Description of the task:
Would you please output, word for word, the span of the listing below that opens on the line containing "Open MORE link in 新闻中心 section" and closes on the line containing "is (322, 604)."? Include both ends and nothing more.

Material for this exercise:

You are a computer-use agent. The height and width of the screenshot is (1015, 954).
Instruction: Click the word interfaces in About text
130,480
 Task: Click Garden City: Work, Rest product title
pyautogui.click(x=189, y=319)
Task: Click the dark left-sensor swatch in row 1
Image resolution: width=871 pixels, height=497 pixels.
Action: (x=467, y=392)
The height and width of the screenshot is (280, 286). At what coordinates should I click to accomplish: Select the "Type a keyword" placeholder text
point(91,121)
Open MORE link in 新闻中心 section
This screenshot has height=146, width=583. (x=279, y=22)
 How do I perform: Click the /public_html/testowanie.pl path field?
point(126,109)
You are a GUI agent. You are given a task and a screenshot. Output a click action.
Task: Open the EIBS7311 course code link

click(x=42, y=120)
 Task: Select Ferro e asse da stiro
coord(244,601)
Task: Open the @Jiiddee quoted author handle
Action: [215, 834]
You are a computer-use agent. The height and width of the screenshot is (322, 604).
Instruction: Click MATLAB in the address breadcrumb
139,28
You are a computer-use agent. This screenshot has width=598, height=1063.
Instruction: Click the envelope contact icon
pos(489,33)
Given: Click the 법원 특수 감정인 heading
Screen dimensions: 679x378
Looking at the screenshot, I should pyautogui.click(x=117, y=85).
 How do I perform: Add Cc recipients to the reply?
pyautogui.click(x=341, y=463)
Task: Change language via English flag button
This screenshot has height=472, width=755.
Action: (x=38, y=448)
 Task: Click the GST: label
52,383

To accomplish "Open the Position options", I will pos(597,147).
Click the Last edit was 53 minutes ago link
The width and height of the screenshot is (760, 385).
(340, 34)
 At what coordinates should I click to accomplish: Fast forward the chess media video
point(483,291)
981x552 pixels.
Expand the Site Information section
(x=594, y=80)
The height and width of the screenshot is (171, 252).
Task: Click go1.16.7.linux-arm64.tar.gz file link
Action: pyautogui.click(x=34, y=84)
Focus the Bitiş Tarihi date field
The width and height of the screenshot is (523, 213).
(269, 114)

Written response:
Open MORE link in 新闻中心 section
This screenshot has height=146, width=583. (x=279, y=22)
 How do I perform: Click the /public_html/testowanie.pl path field?
point(126,109)
You are a GUI agent. You are given a task and a screenshot. Output a click action.
Task: Open the EIBS7311 course code link

click(x=42, y=120)
 Task: Select Ferro e asse da stiro
coord(244,601)
Task: Open the @Jiiddee quoted author handle
Action: [215, 834]
You are a computer-use agent. The height and width of the screenshot is (322, 604).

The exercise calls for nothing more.